Allow specifying private end port & public end port for port forward rules

vishesh92 · ianc769 · commit eaf7578f24f9 · 2025-09-03T10:27:54.000-04:00
diff --git a/cloudstack/resource_cloudstack_port_forward.go b/cloudstack/resource_cloudstack_port_forward.go
@@ -73,11 +73,23 @@ func resourceCloudStackPortForward() *schema.Resource {
 							Required: true,
 						},
 
+						"private_end_port": {
+							Type:     schema.TypeInt,
+							Optional: true,
+							Computed: true,
+						},
+
 						"public_port": {
 							Type:     schema.TypeInt,
 							Required: true,
 						},
 
+						"public_end_port": {
+							Type:     schema.TypeInt,
+							Optional: true,
+							Computed: true,
+						},
+
 						"virtual_machine_id": {
 							Type:     schema.TypeString,
 							Required: true,
@@ -175,6 +187,12 @@ func createPortForward(d *schema.ResourceData, meta interface{}, forward map[str
 	// Create a new parameter struct
 	p := cs.Firewall.NewCreatePortForwardingRuleParams(d.Id(), forward["private_port"].(int),
 		forward["protocol"].(string), forward["public_port"].(int), vm.Id)
+	if val, ok := forward["private_end_port"]; ok && val != nil && val.(int) != 0 {
+		p.SetPrivateendport(val.(int))
+	}
+	if val, ok := forward["public_end_port"]; ok && val != nil && val.(int) != 0 {
+		p.SetPublicendport(val.(int))
+	}
 
 	if vmGuestIP, ok := forward["vm_guest_ip"]; ok && vmGuestIP.(string) != "" {
 		p.SetVmguestip(vmGuestIP.(string))
@@ -288,6 +306,21 @@ func resourceCloudStackPortForwardRead(d *schema.ResourceData, meta interface{})
 			forward["protocol"] = f.Protocol
 			forward["private_port"] = privPort
 			forward["public_port"] = pubPort
+			// Only set end ports if they differ from start ports (indicating a range)
+			if f.Privateendport != "" && f.Privateendport != f.Privateport {
+				privEndPort, err := strconv.Atoi(f.Privateendport)
+				if err != nil {
+					return err
+				}
+				forward["private_end_port"] = privEndPort
+			}
+			if f.Publicendport != "" && f.Publicendport != f.Publicport {
+				pubEndPort, err := strconv.Atoi(f.Publicendport)
+				if err != nil {
+					return err
+				}
+				forward["public_end_port"] = pubEndPort
+			}
 			forward["virtual_machine_id"] = f.Virtualmachineid
 
 			// This one is a bit tricky. We only want to update this optional value
diff --git a/website/docs/r/port_forward.html.markdown b/website/docs/r/port_forward.html.markdown
@@ -47,9 +47,15 @@ The `forward` block supports:
 * `protocol` - (Required) The name of the protocol to allow. Valid options are:
     `tcp` and `udp`.
 
-* `private_port` - (Required) The private port to forward to.
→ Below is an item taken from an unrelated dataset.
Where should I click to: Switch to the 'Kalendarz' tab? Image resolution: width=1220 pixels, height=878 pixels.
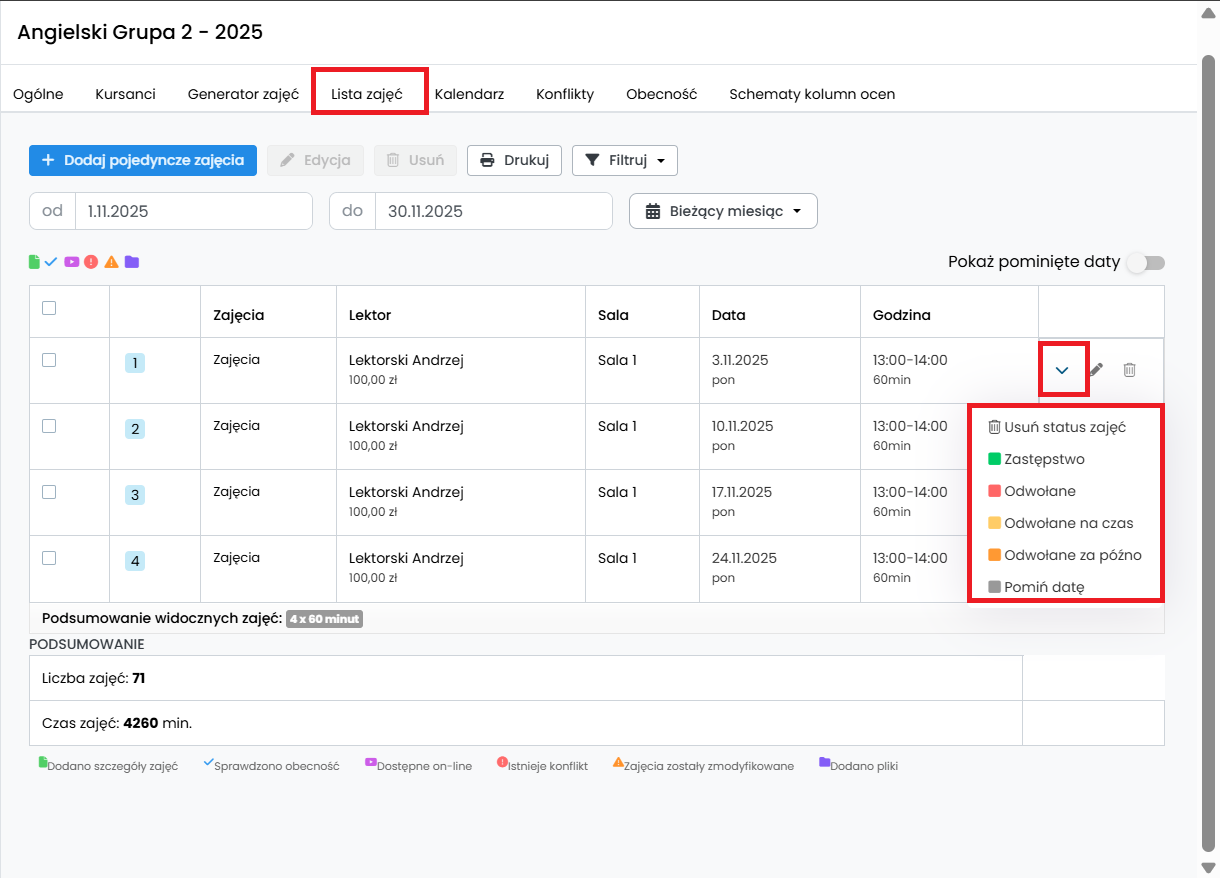469,94
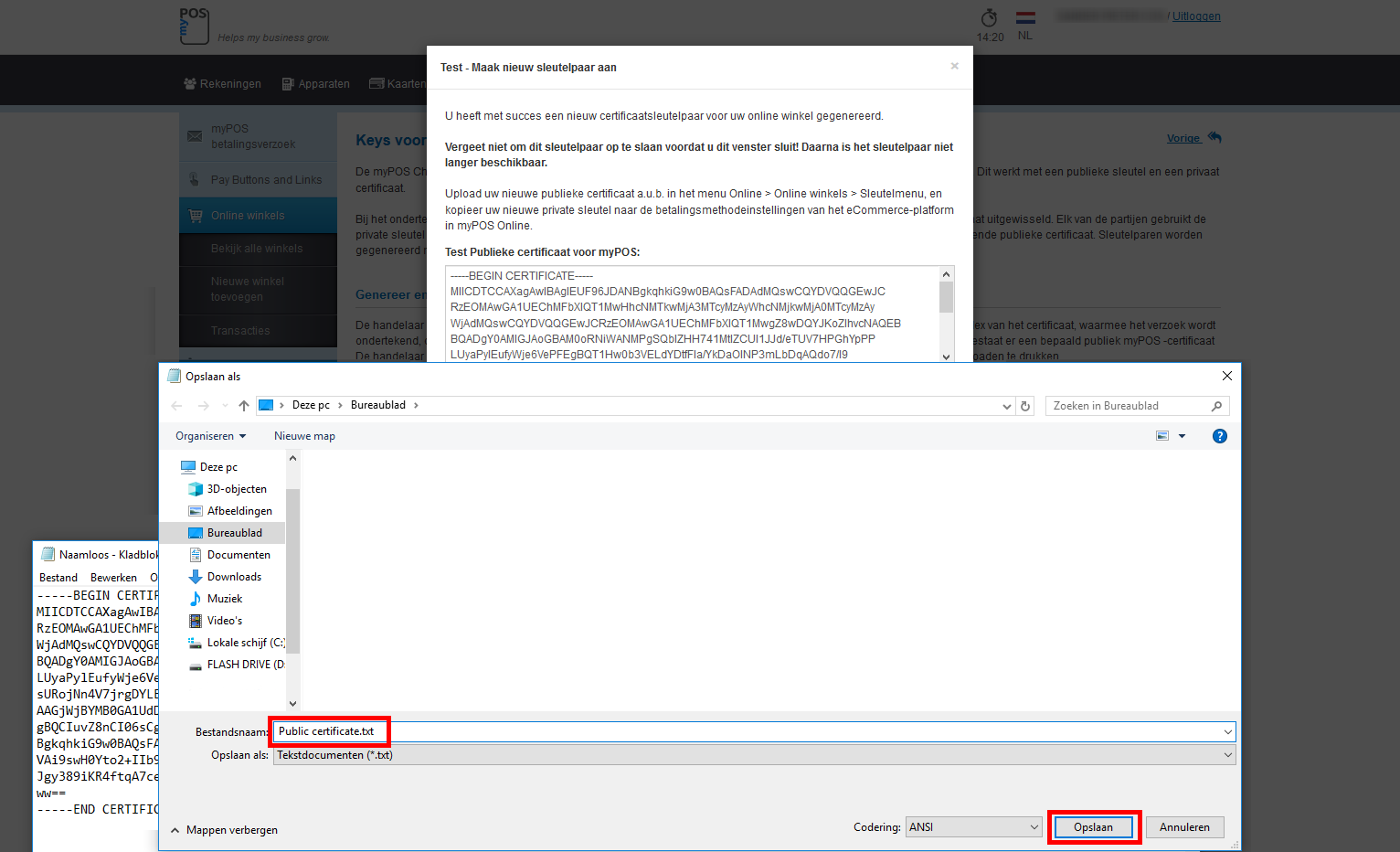Click the Zoeken in Bureaublad search box
Viewport: 1400px width, 852px height.
(1129, 406)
+* `private_port` - (Required) The starting port of port forwarding rule's private port range.
 
-* `public_port` - (Required) The public port to forward from.
+* `private_end_port` - (Optional) The ending port of port forwarding rule's private port range.
+    If not specified, the private port will be used as the end port.
+
+* `public_port` - (Required) The starting port of port forwarding rule's public port range.
+
+* `public_end_port` - (Optional) The ending port of port forwarding rule's public port range.
+    If not specified, the public port will be used as the end port.
 
 * `virtual_machine_id` - (Required) The ID of the virtual machine to forward to.